▶ Document text
The Multivariate Normal Distribution

The Multivariate Normal Distribution#

import torch
from torch.distributions import Normal, MultivariateNormal, Wishart
torch.manual_seed(305)

import matplotlib.pyplot as plt
import seaborn as sns
sns.set_context("notebook")

The Generative Story#

Start with a vector of standard normal random variates, \(\mathbf{z} = [z_1, \ldots, z_D]^\top\) where \(z_d {\sim} \mathcal{N}(0, 1)\).

This is a \(D\)-dimensional random variable, but not a very interesting one. All the coordinates are independent! The joint density is,

\[\begin{split} \begin{align*} p(\bf{z}) &= \prod_{d=1}^D \mathcal{N}(z_d \mid 0, 1) \\ &= \prod_{d=1}^D \frac{1}{\sqrt{2 \pi}} e^{-\frac{1}{2} z_d^2} \\ &= (2 \pi)^{-\frac{D}{2}} \exp\left\{ -\frac{1}{2} \sum_{d=1}^D z_d^2 \right\} \\ &= (2 \pi)^{-\frac{D}{2}} \exp\left\{ -\frac{1}{2} \bf{z}^\top \bf{z} \right\} \end{align*} \end{split}\]

What do the contours of this joint density look like in \(D=2\) dimensions?

z1, z2 = torch.meshgrid(torch.linspace(-4, 4, 50),
                        torch.linspace(-4, 4, 50))

logpdf = Normal(0, 1).log_prob(z1) + Normal(0, 1).log_prob(z2)

plt.contour(z1, z2, logpdf)
plt.xlabel("$z_1$")

▶ Exercise task A
Reproduce word for word the stretch of entries from the line containing "Image resolution: width=983" through the end of the entries, leaving out the pictures.

▶ Given records
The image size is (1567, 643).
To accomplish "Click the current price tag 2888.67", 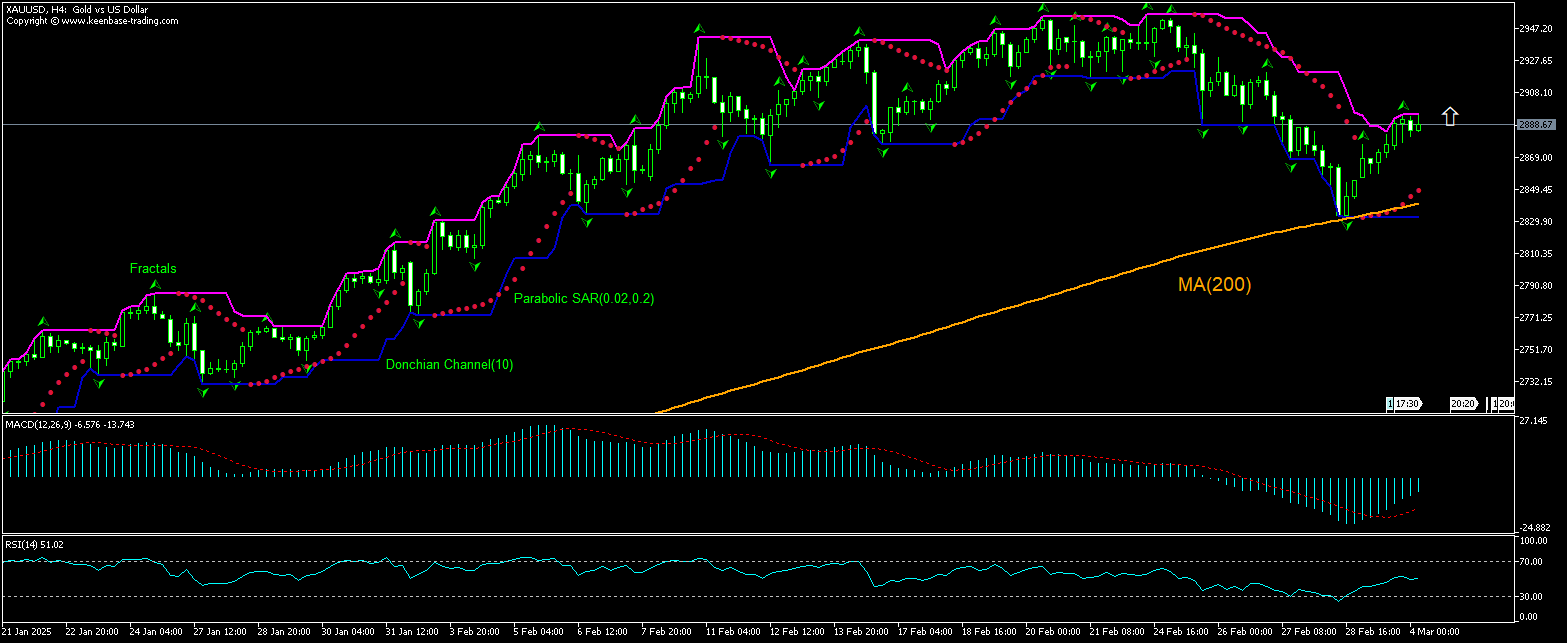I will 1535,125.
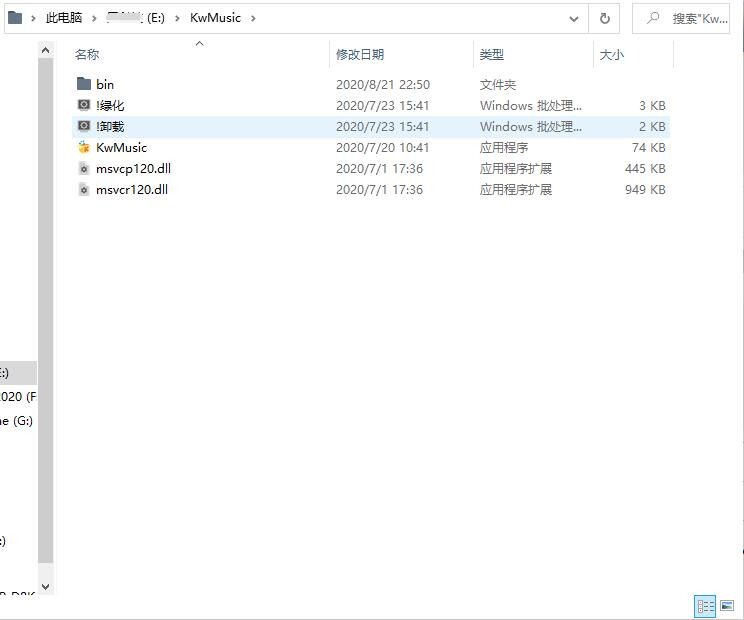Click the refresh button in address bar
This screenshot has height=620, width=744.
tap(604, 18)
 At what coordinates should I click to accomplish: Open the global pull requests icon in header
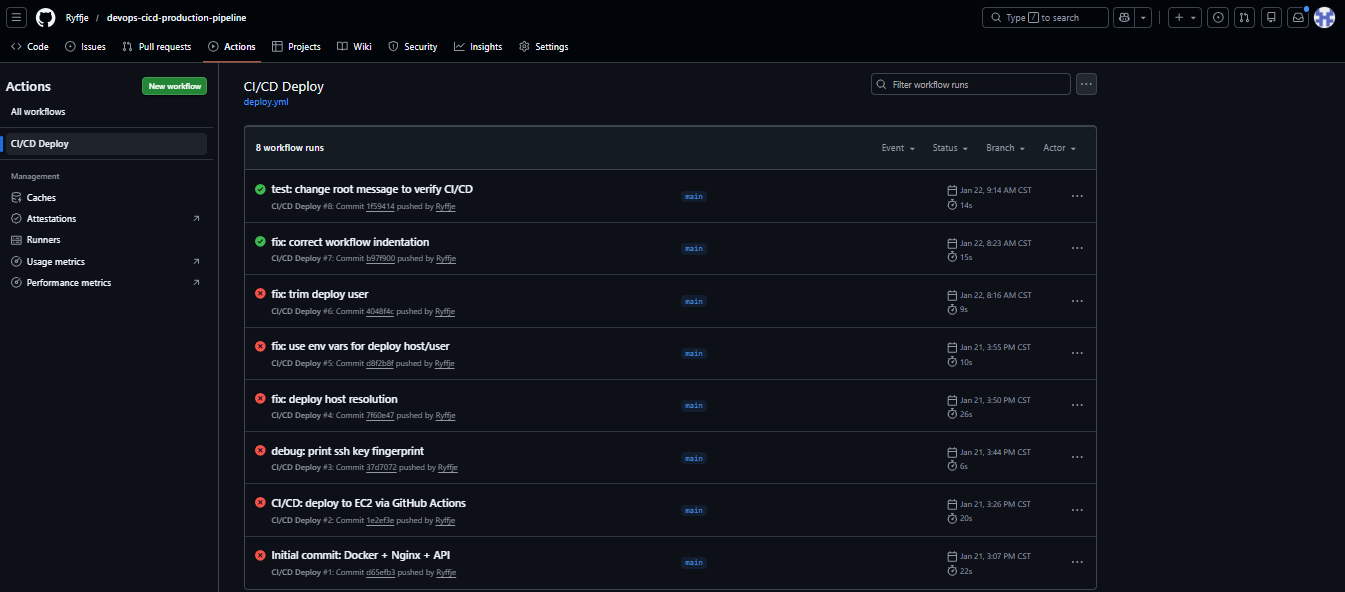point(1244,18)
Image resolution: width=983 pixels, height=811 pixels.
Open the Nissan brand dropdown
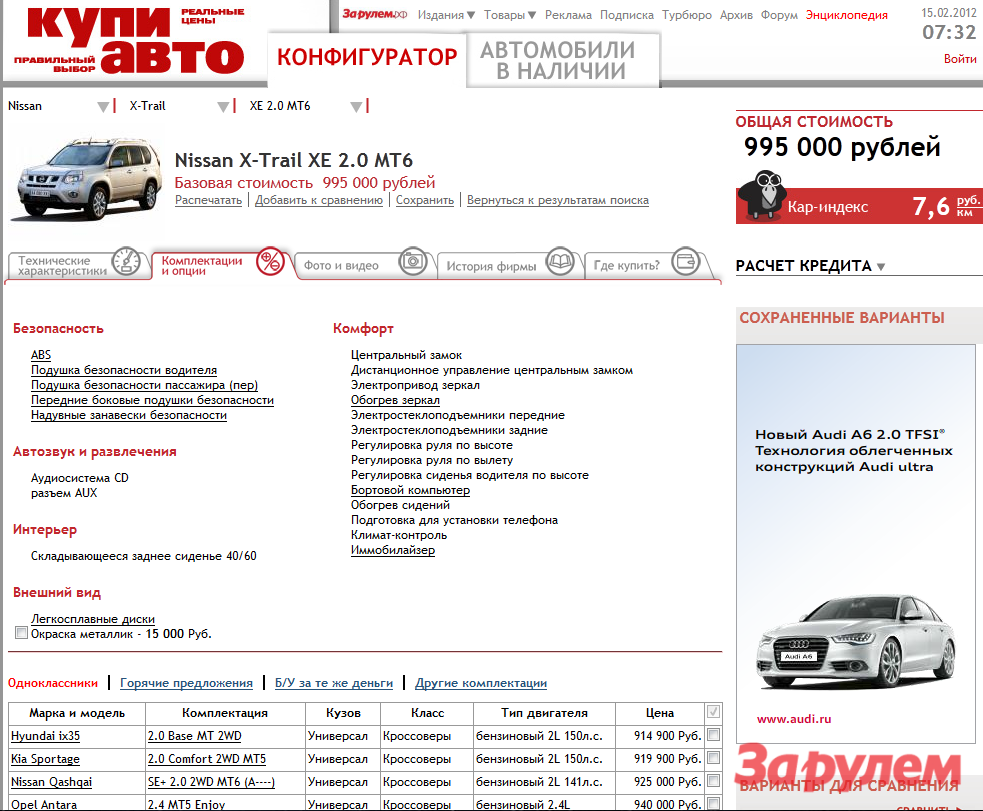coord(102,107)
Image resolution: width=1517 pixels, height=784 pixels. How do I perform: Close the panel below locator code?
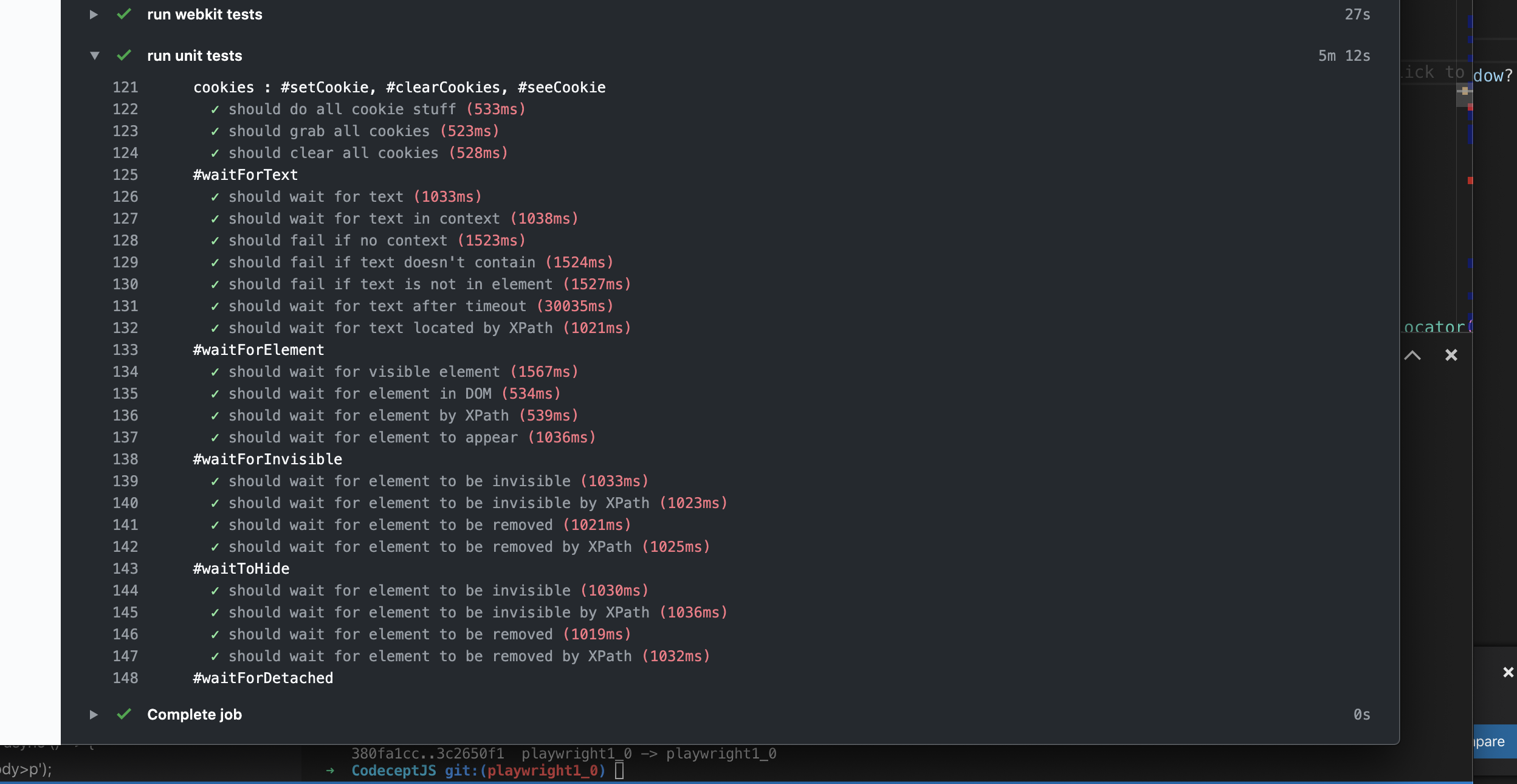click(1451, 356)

▶ Exercise task B
Answer these questions from the page on the multivariate normal distribution:
(i) What value is passed to torch.manual_seed?
(ii) What context is set with sns.set_context?
(iii) How many points does each torch.linspace call in the meshgrid produce?

▶ Full response A
Image resolution: width=983 pixels, height=811 pixels.
Open the Nissan brand dropdown
coord(102,107)
Image resolution: width=1517 pixels, height=784 pixels. How do I perform: Close the panel below locator code?
click(1451, 356)

▶ Full response B
(i) 305
(ii) "notebook"
(iii) 50